People were eligible for inclusion if they initiated a first-line regimen that contained tenofovir, plus emtricitabine or lamivudine, with either a non-nucleoside reverse transcriptase inhibitor (NNRTI – efavirenz or nevirapine) or a ritonavir-boosted protease inhibitor (lopinavir, atazanavir or darunavir).
Virologic failure was defined as two consecutive viral load measurements above 200 copies/ml in a six-month period after suppression of viral load. The investigators took into account other factors associated with treatment outcomes – type of therapy, HIV risk group, baseline CD4 and viral load – to see if sub-type really did influence the risk of virologic failure.
Sub-type was determined in 6149 people. Approximately two-thirds (n = 4123) were infected with sub-type B, 823 people with sub-type C and 1203 were infected with non-B/C sub-types.
There were significant demographic differences according to sub-type. People infected with sub-type B were predominantly white (83%) and gay men (85%), whereas people with sub-type C infection were mainly black (70%) and heterosexual (79%).
Individuals were followed for a median of 3.3 years. During this time, virologic failure was observed in 6% of people with sub-type B infection, 10% with sub-type C infection and 9.5% with non-B/C sub-types.
This meant, that in unadjusted analysis, the rate of treatment failure was approximately twofold higher in people with sub-type C compared to those with sub-type B (B vs.

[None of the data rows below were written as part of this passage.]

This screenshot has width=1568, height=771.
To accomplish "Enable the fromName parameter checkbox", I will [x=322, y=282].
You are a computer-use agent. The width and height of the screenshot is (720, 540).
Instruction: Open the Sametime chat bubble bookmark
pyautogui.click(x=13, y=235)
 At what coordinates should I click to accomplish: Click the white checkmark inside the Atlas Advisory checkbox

C, HR = 0.54; 95% CI, 0.43-0.67; p < 0.001). Outcomes were comparable for people with sub-type C and non-B/C sub-types.
However, after adjustment for demographic and clinical characteristics, the difference in outcomes between people with sub-type B and sub-type C infections ceased to be significant (HR = 0.87; 95% CI, 0.63-1.21; p = 0.41). Comparison between C and non-B/C sub-types was unchanged.
Examination of the reasons for the change between the unadjusted and adjusted models showed that the most important factors were HIV risk group (lower rate of virologic failure in gay men) and ethnicity (lower rate of virologic failure among white and Asian people). Regimens based on NNRTIs were more durable than protease inhibitor-containing combinations. Virologic failure was more common in people with a baseline CD4 count below 100 cells/mm3 and also in individuals with a baseline viral load above 100,000 copies/ml.

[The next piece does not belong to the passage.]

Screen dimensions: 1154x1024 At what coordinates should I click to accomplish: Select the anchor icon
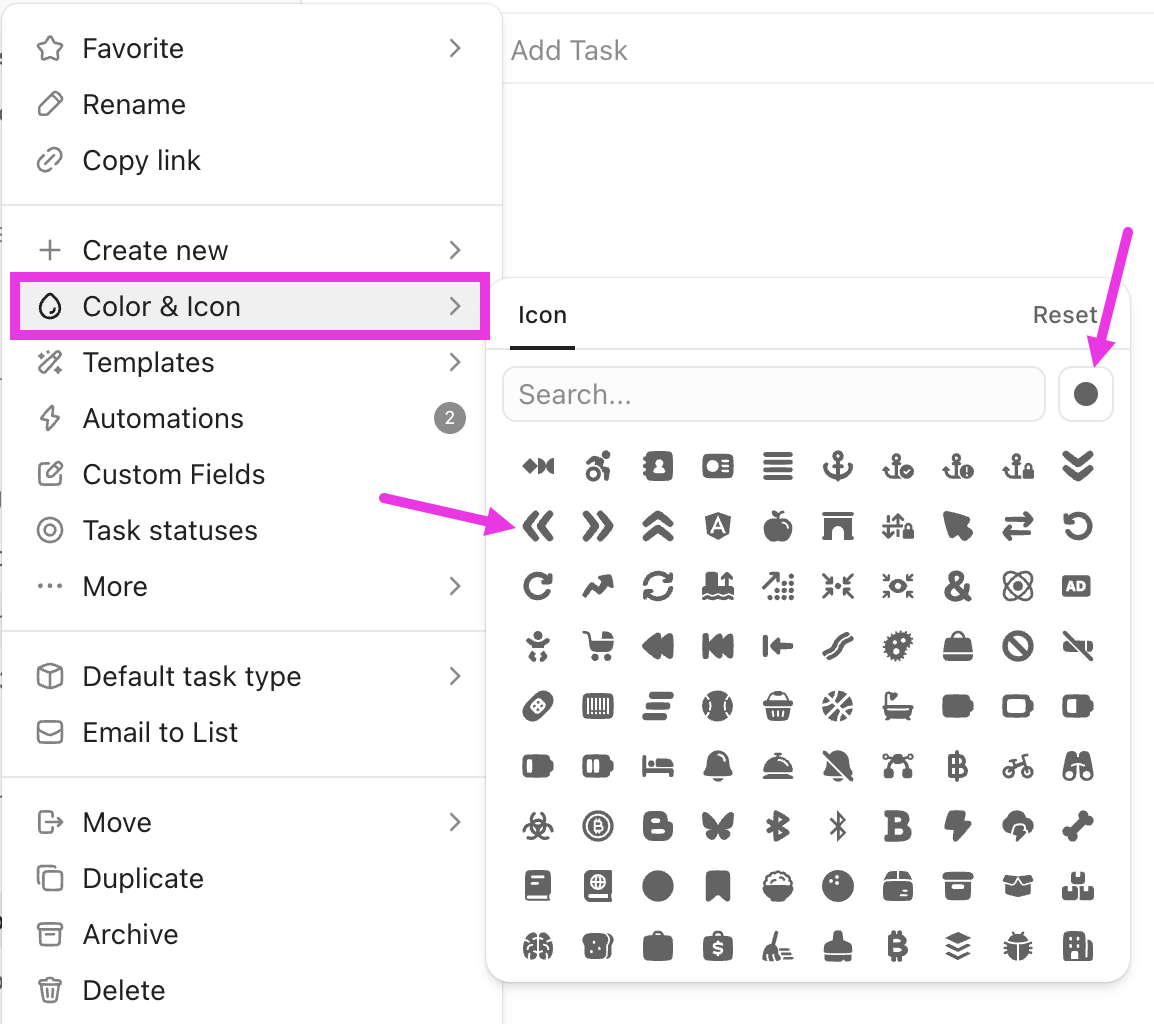click(x=838, y=466)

Genotypic resistance test results were available for 41% of those who experienced virological failure. Tenofovir-associated resistance mutations (mainly K65R) were more common in people with sub-type C virus than in those with sub-type B or nonB/C viruses (22.7% vs 6.1% and 8.1%; p = 0.003).

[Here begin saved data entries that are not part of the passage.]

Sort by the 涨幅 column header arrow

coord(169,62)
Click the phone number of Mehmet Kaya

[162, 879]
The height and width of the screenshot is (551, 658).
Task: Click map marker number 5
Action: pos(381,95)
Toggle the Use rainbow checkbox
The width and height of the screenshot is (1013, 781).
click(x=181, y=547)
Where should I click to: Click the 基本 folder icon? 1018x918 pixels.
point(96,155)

“In the present study patients with HIV-1 subtype C infection on a first-line tenofovir-containing regimen experienced a higher rate of virological failure than patients with subtype B virus,” comment the investigators. “However, this effect was almost entirely explained by differences between groups in demographic and clinical characteristics.”
They suggest that adherence is a likely explanation for the differences in outcomes between risk groups.
The authors of an accompanying editorial were reassured by the findings of the study as they show that WHO treatment guidelines for the treatment of sub-type C infection do not need to change. However, they conclude, “it is of utmost importance to globally improve treatment conditions so that adherence problems and treatment failures can be identified early.”
White E et al. No evidence that HIV-1 subtype C infection compromises the efficacy of tenofovir-containing regimens: a cohort study in the United Kingdom. J Infect Dis, online edition, 2016.
Günthard HF et al. HIV-1 subtype C, tenofovir and the relationship with treatment failure and drug resistance. J Infect Dis, online edition, 2016.